False “Facts” at the Sentencing Project
In 2015, Glenn Kessler fact-checked a claim that a Black male “born today” had a one in three chance of being incarcerated during his lifetime. Kessler traced that claim to a 2013 Sentencing Project report that cited imprisonment risks from a 2003 analysis by Bonczar. That 2003 analysis stated that its lifetime risk estimates assumed that “age-specific rates of first incarceration remain at 2001 levels”. Kessler reported that the imprisonment rate for black males fell 20% from 2001 through 2013, suggesting that the “1 in 3” lifetime risk might be too high in 2015.
Unfortunately, the Sentencing Project still trumpets lifetime imprisonment risks from the 2003 Bonczar analysis, with the inaccurate claim that those risks apply to U.S. residents “born in 2001”. The Sentencing Project provides the following graphic to make it easier for others to spread this misinformation.

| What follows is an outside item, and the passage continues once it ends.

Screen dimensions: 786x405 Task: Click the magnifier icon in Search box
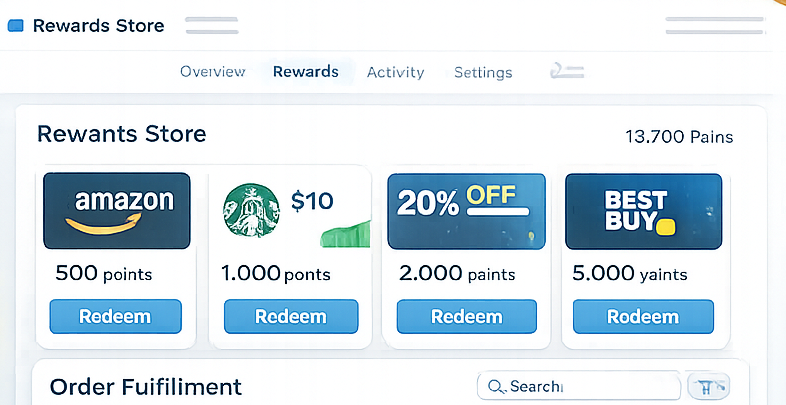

Bonczar estimated the lifetime imprisonment risks that would apply if age-specific first imprisonment rates remained at 2001 levels. We now have Prisoner data showing massive 2001-2020 imprisonment rate declines for men ages 18-35, the ages that Bonczar found to be especially associated with first imprisonments.

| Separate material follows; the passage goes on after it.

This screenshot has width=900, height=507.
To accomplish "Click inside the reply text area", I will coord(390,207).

The Sentencing Project needs to update its “Criminal Justice Facts” to acknowledge the following verifiable facts about imprisonment rate trends from 2001-2020:
- From 2001-2020, the imprisonment rate for males ages 18-19 fell 81%.

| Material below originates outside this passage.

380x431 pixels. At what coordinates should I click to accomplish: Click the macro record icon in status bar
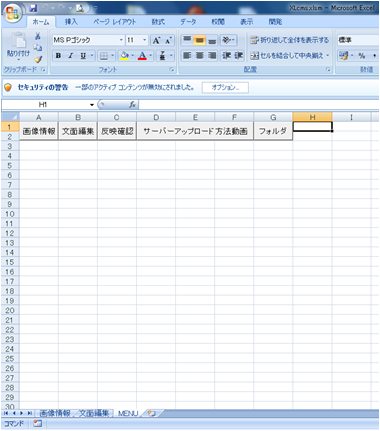pyautogui.click(x=37, y=424)
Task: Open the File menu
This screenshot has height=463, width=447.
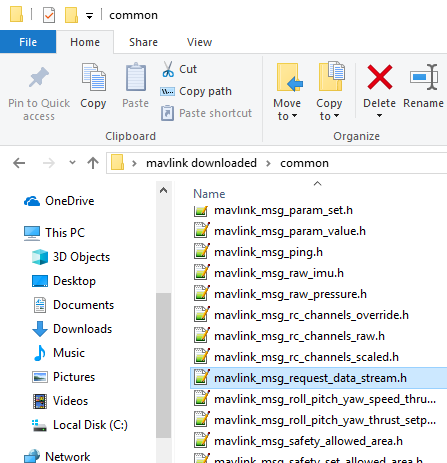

- From 2001-2020, the imprisonment rate for males ages 20-24 fell 66%, led by a 71% decline for Black males ages 20-24.
- From 2001-2020, the imprisonment rate for males ages 25-29 fell 48%, led by a 65% decline for Black males ages 25-29.
- From 2001-2020, the imprisonment rate for males ages 30-34 fell 37%, led by a 56% decline for Black males ages 30-34.
- From 2001-2020, imprisonment rates for Black and Hispanic males ages 18-34 recorded steeper declines than White male imprisonment rates.
U.S. residents born in 2001 are now in their early-20s. They have already played their part in astonishing declines in juvenile and young adult arrest and incarceration rates. They are now playing their part in ongoing massive declines in adult offending and incarceration, led by even steeper declines for Black males.
The Sentencing Project needs to stop telling Black men in their early-20s that they have a one in three chance of going to prison. That isn’t even close to being a statement of fact.